Do you think that LWJGL adds new libraries with such high frequency that updating an automatic renaming script (via Ant or something) would be such a big burden?
Currently LWJGL also has a renaming script, which comes in the form of copying the downloaded files to the respective OS'es arch's folders. So changing that into a simple renaming would not be a big issue, in my honest opinion.

spasi

Scripting the actual renaming isn't a problem, but the naming scheme is, for some libraries. For example, the official name of the OpenAL library is OpenAL32.dll on Windows:

LWJGL 3:
    windows/x86/OpenAL32.dll
    windows/x64/OpenAL32.dll

LWJGL 2:
    OpenAL32.dll
    OpenAL64.dll (what?)

LWJGL 3 (proposed):
    OpenAL32_x86.dll
    OpenAL32_x64.dll

Make it ugly and non-standard just because some tool has trouble with extracting files?

Kai

But isn't the actual name of a DLL completely irrelevant here?
Personally I find it the most irritating that OpenAL for 64 bit is actually called OpenAL*32*.dll.
I would vote for just changing that and the corresponding ALC.java:35.

kappa

Quote from: spasi on January 14, 2015, 18:02:30
What are the tools that have trouble with the current scheme?
Most of the far jar tools namely: Eclipse's built in executable jar tool, One-Jar, Launch4j, JarMatey, etc.

Quote from: spasi on January 14, 2015, 18:02:30
We currently have to only deal with OpenAL and LWJGL itself.
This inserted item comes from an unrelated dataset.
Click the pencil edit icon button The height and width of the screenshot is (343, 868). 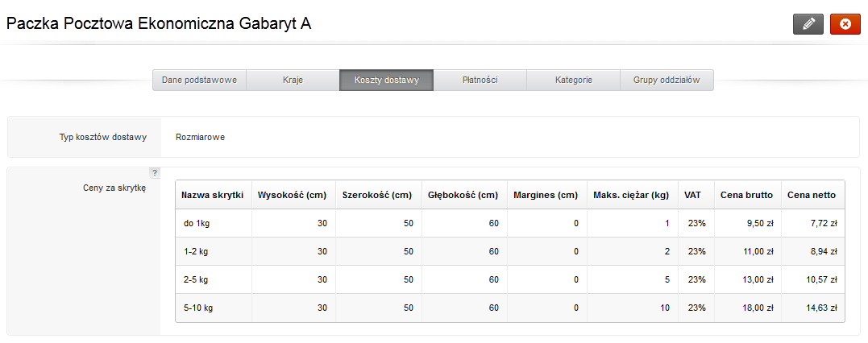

What happens if we later add more and more libraries? It becomes a pita to have to rename every 3rd party library to exactly match the LWJGL naming scheme.
Yeh good point, naming conventions do differ between native libraries with some including the arch name and others not. Guess it just boils down to picking a convention we want to stick to for LWJGL, but do agree with Kai, native names don't really matter much if they are in our control (unless there are plans to use natives found on a system or something). We should try to go with a convention that allows the most flexibility for users and not stick with one that restricts certain types of use (such as wanting them all in one folder). An option that might keep everyone happy, maybe there could be an option for users to manually set library names (e.g. using System.setProperty) rather than having fixed names.

shivshank

Why not another system property that selects the naming/layout scheme?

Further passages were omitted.